It’s bad enough that President Trump confined his Cabinet search to members of the 1%. But it’s particularly galling that his choice for secretary of the Department of Health and Human Services — an agency vital to poor and infirm Americans — may have used his congressional office to expand his personal fortune.
That nominee — Rep. Tom Price (R-Ga.), an orthopedic surgeon who has served on two House committees that help shape healthcare policy — invested in more than half a dozen healthcare-industry companies even as he took steps as a legislator that benefited them. That’s a clear conflict of interest, and if Trump honestly wanted to drain the swamp of self-serving elites in Washington, he would have withdrawn Price’s nomination as soon as Price’s investing habits came to light.
Granted, those investments represent a small fraction of Price’s net worth, which the House’s imprecise financial disclosures value at $10 million or more. The problem is that Price would invest at all in drug companies, medical device makers and other health-industry firms with so clear a stake in the measures he sponsored. By the Wall Street Journal’s tabulation, Price traded more than $300,000 worth of healthcare-company stocks in his last two terms as he sponsored and voted on legislation affecting those companies.
Three particular sets of transactions stand out. According to Time magazine, a broker acquired $6,000 to $90,000 worth of shares in six major pharmaceutical companies for the congressman in March 2016, just after a division of the Health and Human Services Department proposed to change how doctors were reimbursed by Medicare for the drugs they buy and administer to patients. The point was to eliminate a perverse incentive for doctors to use the most expensive drugs available, rather than the ones that would help their patients the most. The six companies lobbied hard against the proposal, and after buying their stock, Price cosponsored a resolution to block the rule and sent a letter (with wide support from both parties) to the Obama administration urging that the rule be dropped. It was.
Also in March 2016, CNN reported, Price acquired $1,000 to $15,000 worth of stock in Zimmer Biomet, a top manufacturer of artificial knees and hips. A few days later, Price introduced a bill to delay a proposed rule designed to rein in hospitals’ spending on … knee and hip replacements. The proposal, part of the Obama administration's push to get more value out of the money spent on healthcare, mirrored efforts by states and private insurers to come up with better ways to pay doctors and hospitals.

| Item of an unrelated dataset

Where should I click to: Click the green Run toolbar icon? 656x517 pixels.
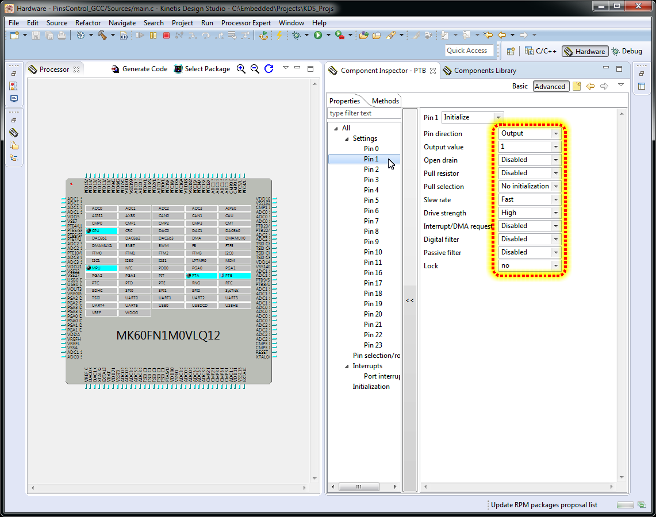[318, 36]
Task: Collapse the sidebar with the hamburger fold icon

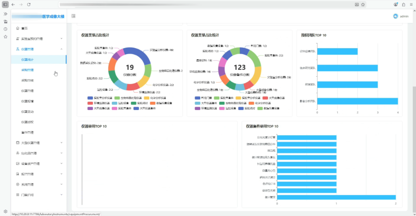Action: pyautogui.click(x=73, y=16)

Finally, last June, Price bought $50,000 to $100,000 worth of stock in an Australian biotech company at a special discounted price available only to a small circle of buyers, the Wall Street Journal reported. The shares have more than doubled in value since then.

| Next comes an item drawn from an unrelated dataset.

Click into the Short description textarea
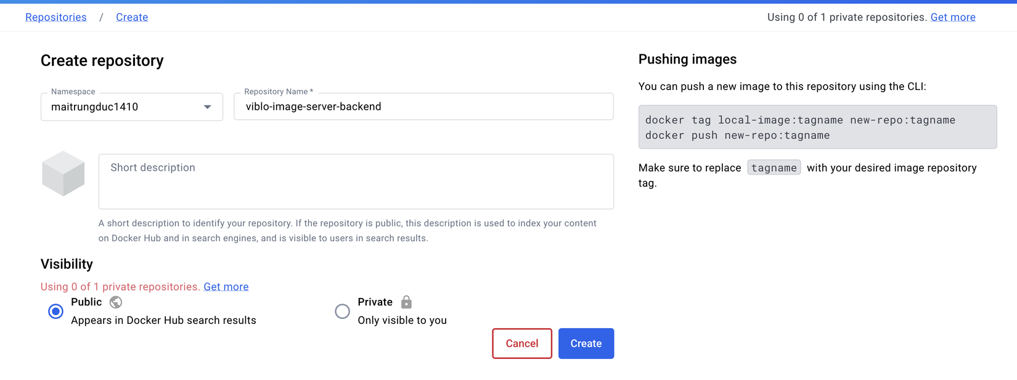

Price’s supporters argue that most of the trades were made without Price's prior knowledge and that Price was hardly the only person given access to the discounted biotech shares. The problem is more fundamental than that, however. Price knew what he owned, and that knowledge created a conflict. That’s why lawmakers should not hold shares in individual companies or narrowly targeted mutual funds, particularly not in the fields directly affected by their work.
The congressman also happens to be wrong on healthcare policy, simultaneously seeking to lower governmental spending on care while freeing doctors, hospitals and drug makers to charge more. But his views are (sadly) within his party’s mainstream, and Trump should have the leeway to pick nominees whose policy choices reflect his own. What he should not be able to do, however, is fill his Cabinet with people who can’t or refuse to see the conflicts between their own interests and the public’s.
The Senate is expected to vote on Price this week, then turn to Trump’s nominee for secretary of the Treasury: Steve Mnuchin, a former Goldman Sachs partner, hedge fund manager and OneWest Bank honcho. Mnuchin presents a different ethics-related issue for senators. Although he’s been flailed for some apparently dodgy testimony at his nomination hearing — for example, he said that OneWest engaged in no robo-signing of foreclosure documents when it clearly did — the main rap against Mnuchin is that he grew rich and his bank prospered while foreclosing on thousands of people, often unfairly and at times with stunning heartlessness, and evicting a disproportionate number of people of color.
In other words, Mnuchin's problems stem from his company's and his industry's bad behavior — yet the ethical problem may be as serious as Price's. In fact, it is precisely the sort of Wall Street greed and arrogance that Trump denounced on the campaign trail, back when he often sounded like a populist. He doesn’t seem to mind it as much now.